Brief:
Each line of the listing below that includes "target" should be reported.

/---

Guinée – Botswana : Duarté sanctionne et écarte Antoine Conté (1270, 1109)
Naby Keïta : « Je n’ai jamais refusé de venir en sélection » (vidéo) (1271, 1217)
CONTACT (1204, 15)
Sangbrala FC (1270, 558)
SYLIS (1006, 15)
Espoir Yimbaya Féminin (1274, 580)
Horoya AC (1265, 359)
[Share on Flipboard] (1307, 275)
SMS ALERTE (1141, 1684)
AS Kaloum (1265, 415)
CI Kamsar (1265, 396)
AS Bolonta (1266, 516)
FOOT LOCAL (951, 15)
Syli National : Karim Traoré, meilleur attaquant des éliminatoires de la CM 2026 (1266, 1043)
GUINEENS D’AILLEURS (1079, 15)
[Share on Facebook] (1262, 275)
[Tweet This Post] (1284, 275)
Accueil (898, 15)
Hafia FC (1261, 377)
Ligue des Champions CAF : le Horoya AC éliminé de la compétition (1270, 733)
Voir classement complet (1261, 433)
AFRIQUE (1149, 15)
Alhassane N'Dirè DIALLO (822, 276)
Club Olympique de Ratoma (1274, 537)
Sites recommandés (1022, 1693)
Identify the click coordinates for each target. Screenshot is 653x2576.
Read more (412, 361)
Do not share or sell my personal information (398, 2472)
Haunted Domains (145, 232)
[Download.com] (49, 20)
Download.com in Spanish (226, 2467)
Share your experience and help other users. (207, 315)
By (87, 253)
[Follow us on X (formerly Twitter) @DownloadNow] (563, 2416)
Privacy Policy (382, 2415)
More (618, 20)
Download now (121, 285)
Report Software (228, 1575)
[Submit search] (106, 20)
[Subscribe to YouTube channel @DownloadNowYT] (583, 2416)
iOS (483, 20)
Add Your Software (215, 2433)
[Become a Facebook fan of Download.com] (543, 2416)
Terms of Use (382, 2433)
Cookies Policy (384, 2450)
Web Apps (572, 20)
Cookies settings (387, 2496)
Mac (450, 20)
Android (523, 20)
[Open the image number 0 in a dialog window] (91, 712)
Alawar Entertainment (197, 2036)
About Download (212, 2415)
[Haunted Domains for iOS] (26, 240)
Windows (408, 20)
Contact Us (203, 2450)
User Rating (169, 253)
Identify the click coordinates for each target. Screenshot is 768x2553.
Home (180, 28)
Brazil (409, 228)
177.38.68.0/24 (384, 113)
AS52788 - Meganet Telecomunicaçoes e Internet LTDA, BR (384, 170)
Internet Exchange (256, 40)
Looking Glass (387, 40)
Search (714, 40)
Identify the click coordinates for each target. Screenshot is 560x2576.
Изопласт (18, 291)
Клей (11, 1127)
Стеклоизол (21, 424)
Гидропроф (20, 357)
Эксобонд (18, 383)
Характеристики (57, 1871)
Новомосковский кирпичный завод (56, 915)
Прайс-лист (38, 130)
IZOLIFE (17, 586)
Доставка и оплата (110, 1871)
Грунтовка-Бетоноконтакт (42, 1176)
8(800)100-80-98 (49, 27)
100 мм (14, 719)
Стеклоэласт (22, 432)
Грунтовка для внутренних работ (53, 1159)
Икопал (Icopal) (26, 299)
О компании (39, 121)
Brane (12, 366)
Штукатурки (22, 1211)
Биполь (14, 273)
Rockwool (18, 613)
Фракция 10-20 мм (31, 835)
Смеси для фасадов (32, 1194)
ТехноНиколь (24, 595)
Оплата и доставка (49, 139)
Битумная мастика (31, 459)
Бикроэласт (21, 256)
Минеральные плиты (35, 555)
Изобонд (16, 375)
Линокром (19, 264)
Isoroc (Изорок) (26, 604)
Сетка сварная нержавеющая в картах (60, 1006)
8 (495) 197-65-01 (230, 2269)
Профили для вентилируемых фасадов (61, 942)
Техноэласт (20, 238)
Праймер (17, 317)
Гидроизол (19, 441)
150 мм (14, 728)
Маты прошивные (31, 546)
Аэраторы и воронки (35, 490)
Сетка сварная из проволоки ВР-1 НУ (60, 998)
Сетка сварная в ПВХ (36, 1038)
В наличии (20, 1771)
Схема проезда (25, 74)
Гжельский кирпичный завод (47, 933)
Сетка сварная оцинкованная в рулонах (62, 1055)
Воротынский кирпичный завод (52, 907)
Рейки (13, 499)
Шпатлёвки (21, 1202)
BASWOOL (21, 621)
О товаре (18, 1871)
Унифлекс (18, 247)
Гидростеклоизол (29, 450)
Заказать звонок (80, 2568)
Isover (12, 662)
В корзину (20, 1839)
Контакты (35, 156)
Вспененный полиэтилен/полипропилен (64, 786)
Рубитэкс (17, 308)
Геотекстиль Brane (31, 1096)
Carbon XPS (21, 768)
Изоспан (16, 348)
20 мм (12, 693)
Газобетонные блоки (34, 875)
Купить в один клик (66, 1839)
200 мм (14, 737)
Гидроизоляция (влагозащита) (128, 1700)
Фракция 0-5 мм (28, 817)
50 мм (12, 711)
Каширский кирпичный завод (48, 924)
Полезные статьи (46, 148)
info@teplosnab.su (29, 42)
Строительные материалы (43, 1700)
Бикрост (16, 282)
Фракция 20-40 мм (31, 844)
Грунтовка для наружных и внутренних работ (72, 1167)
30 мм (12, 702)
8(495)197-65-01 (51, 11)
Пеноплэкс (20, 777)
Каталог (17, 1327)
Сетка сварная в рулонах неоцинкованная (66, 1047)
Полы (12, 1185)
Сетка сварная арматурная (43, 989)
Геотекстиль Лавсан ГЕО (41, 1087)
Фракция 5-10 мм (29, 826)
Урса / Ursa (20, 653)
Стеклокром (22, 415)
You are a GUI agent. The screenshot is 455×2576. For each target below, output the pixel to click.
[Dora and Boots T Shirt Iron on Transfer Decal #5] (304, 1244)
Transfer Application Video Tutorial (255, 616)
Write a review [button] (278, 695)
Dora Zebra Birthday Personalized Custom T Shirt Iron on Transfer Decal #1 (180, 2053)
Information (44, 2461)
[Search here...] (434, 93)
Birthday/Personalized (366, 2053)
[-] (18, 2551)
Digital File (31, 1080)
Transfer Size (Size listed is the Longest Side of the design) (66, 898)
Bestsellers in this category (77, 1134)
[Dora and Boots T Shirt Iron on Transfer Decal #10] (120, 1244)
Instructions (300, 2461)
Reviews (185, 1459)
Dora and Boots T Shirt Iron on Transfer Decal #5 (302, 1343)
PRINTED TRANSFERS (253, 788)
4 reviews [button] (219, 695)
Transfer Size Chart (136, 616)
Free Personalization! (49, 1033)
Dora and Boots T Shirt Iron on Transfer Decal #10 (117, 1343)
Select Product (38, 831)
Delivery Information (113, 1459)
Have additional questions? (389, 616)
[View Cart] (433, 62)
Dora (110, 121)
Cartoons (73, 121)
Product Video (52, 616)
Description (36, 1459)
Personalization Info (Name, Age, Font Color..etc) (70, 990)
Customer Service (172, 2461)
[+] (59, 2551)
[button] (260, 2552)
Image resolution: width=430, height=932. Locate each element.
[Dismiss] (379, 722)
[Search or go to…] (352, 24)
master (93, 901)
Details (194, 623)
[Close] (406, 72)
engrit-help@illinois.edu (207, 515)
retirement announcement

\---

Completed task:
Identify the click coordinates for each target. Screenshot is 653x2576.
Identify the click coordinates for each target. Screenshot is 768x2553.
Identify the click coordinates for each target. Screenshot is 560x2576.
You are a GUI agent. The screenshot is 455×2576. For each target below, output the pixel to click.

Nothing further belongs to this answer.